My first visit was on a Sunday, to the market which used to take place in the old greyhound/speedway stadium. The vast market was like no other I had seen before. At first glance, apart from few pot plants, most of the items on sale looked like scrap. It was not a market for luxury goods; it seemed to exist for people who were struggling to keep afloat themselves: exhausted white goods, mountains of washing machines and fridges, copper wire and other scrap metals stripped from derelict buildings; piles of old VHS videos which had been forced out of people’s homes to make way for DVDs.

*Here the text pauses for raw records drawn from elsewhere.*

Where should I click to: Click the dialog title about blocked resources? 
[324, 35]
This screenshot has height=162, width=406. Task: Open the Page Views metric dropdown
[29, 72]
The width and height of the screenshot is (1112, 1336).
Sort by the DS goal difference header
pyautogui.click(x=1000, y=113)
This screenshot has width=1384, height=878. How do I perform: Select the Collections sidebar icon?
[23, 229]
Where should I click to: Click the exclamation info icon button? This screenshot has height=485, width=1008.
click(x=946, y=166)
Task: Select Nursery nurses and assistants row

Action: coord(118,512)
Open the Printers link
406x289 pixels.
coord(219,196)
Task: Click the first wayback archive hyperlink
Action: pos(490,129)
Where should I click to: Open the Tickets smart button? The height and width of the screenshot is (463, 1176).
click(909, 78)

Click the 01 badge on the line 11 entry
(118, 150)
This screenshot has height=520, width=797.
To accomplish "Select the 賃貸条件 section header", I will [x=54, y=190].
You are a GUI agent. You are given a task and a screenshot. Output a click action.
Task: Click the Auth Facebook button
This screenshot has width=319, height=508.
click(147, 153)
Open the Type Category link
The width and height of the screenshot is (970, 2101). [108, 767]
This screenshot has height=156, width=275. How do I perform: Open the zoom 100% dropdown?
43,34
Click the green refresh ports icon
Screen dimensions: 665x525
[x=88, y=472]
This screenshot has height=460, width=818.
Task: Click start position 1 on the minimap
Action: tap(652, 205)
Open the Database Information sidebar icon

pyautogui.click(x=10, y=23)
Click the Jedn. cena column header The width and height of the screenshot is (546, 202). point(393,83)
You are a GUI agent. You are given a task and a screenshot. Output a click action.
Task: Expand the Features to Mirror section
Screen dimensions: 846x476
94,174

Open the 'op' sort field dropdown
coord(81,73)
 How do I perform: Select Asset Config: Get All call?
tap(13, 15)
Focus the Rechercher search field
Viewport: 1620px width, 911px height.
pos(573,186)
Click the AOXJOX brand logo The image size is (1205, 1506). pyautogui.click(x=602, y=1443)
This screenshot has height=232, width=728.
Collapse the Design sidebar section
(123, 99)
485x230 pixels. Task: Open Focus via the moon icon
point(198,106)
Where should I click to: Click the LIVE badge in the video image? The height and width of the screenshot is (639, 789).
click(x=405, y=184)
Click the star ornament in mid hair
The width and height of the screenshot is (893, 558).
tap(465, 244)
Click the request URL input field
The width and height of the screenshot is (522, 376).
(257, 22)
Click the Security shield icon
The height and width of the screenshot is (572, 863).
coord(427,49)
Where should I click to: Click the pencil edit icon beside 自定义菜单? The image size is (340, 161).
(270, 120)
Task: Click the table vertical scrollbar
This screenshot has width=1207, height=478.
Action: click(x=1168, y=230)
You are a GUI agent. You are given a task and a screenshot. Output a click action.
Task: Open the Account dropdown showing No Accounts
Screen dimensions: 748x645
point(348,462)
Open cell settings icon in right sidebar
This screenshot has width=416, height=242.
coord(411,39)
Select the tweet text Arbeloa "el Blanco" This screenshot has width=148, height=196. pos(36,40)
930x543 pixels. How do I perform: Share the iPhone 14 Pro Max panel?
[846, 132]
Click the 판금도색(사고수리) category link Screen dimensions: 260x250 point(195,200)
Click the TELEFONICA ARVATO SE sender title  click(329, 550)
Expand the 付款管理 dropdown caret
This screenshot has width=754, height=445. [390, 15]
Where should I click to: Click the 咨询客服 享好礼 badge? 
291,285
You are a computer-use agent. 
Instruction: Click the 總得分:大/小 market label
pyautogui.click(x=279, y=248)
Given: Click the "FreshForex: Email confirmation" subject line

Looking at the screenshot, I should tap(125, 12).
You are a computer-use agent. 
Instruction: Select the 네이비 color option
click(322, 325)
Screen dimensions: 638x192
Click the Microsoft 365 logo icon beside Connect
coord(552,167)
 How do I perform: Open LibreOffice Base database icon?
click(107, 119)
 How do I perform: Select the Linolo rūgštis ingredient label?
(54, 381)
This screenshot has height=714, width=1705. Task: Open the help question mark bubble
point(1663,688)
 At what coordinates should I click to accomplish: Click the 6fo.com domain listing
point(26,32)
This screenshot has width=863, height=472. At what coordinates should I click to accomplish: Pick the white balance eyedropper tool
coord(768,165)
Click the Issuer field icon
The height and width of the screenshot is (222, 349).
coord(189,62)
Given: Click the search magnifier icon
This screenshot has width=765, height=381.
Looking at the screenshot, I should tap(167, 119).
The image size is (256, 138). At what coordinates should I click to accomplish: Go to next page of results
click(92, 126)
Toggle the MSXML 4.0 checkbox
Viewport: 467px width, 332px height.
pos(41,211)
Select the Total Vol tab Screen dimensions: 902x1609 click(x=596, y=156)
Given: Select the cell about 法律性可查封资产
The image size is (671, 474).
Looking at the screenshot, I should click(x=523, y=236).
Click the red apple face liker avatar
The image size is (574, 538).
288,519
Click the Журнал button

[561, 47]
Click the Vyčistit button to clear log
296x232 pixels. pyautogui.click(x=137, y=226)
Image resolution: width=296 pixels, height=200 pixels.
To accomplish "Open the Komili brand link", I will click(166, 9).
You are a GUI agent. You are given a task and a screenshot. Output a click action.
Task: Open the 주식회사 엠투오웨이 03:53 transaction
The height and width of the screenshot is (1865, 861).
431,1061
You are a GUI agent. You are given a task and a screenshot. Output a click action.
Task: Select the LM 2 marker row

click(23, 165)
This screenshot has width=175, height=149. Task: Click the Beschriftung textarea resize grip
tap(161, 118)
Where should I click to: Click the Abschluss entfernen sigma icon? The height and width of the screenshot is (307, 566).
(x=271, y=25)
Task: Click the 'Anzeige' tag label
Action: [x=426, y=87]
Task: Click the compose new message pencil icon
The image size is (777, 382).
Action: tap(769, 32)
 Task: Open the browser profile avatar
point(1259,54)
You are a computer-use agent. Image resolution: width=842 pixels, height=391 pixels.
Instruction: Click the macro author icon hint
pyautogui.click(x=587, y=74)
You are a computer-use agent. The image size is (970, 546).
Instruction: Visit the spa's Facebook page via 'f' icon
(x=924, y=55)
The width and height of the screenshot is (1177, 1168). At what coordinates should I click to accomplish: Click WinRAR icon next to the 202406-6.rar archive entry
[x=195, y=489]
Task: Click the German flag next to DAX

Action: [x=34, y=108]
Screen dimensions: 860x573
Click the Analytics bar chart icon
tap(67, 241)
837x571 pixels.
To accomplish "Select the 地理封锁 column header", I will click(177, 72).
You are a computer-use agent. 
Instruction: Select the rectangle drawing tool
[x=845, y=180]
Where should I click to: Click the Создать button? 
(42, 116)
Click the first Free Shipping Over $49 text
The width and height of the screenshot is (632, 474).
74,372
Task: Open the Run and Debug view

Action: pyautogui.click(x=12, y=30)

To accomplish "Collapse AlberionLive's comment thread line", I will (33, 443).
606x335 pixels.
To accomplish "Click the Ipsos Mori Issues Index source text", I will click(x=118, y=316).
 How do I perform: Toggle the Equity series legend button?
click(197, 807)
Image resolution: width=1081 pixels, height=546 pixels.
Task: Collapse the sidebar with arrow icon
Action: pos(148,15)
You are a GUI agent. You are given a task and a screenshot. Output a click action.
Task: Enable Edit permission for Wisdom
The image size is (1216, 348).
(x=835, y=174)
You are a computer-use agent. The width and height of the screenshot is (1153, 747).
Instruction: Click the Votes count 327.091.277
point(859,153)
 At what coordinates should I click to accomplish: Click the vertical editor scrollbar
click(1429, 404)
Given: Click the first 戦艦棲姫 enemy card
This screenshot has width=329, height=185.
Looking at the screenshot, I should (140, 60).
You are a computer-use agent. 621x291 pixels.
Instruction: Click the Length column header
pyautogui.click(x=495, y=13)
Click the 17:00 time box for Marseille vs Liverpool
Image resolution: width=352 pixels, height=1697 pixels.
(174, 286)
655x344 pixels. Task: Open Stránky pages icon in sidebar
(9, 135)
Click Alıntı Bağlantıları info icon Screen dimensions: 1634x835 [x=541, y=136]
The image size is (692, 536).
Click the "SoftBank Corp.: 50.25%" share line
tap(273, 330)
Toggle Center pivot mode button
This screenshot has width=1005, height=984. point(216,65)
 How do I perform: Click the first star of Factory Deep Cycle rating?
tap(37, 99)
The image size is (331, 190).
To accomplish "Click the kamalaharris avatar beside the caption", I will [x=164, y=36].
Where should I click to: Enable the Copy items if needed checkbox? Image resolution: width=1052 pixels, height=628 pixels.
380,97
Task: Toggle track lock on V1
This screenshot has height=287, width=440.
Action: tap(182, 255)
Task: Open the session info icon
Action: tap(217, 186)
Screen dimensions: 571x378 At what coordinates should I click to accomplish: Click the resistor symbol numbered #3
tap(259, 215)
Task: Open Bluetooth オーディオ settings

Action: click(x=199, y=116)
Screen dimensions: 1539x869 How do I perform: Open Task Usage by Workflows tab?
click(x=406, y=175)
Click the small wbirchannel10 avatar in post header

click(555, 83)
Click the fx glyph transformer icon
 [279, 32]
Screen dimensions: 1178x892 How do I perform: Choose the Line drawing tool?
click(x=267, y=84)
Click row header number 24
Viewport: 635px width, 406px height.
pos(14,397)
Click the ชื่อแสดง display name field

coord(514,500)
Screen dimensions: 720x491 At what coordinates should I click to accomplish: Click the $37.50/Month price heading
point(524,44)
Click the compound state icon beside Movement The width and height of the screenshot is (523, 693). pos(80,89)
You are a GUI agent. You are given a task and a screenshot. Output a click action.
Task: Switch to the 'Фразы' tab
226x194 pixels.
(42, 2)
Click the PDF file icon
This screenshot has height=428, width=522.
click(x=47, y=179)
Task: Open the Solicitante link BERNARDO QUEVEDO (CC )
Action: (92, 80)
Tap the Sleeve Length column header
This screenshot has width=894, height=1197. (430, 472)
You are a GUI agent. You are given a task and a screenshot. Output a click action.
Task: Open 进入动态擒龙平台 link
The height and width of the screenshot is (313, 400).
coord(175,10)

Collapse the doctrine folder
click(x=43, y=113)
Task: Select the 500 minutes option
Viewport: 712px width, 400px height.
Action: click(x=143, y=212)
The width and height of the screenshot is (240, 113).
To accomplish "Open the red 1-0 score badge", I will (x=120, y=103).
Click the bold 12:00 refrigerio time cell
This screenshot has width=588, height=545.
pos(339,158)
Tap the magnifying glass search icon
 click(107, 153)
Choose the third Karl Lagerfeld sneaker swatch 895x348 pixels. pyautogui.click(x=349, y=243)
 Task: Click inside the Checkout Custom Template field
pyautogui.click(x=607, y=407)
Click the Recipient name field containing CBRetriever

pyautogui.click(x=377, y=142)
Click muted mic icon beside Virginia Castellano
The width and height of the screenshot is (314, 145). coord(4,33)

That day I bought a plastic camera at the market; it had a plastic lens with no focus or exposure controls. I immediately felt compelled to make pictures and for the next few years was carried by and drawn to the place itself, this time, unlike other works I had made to date, the parameters to the work were not around narrow concept or pursuing a singular interest, obsession or idea that was already forming in my mind, but more of a geographical pull and fascination with place and those who inhabited it. Though not a “concept” as such I enjoyed the thought that this camera would now get to work within the very place and its surroundings where it was sourced. Hackney has long provided a refuge for immigrants and asylum seekers from all over the world and for me Hackney Wick especially reflects the great diversity of London.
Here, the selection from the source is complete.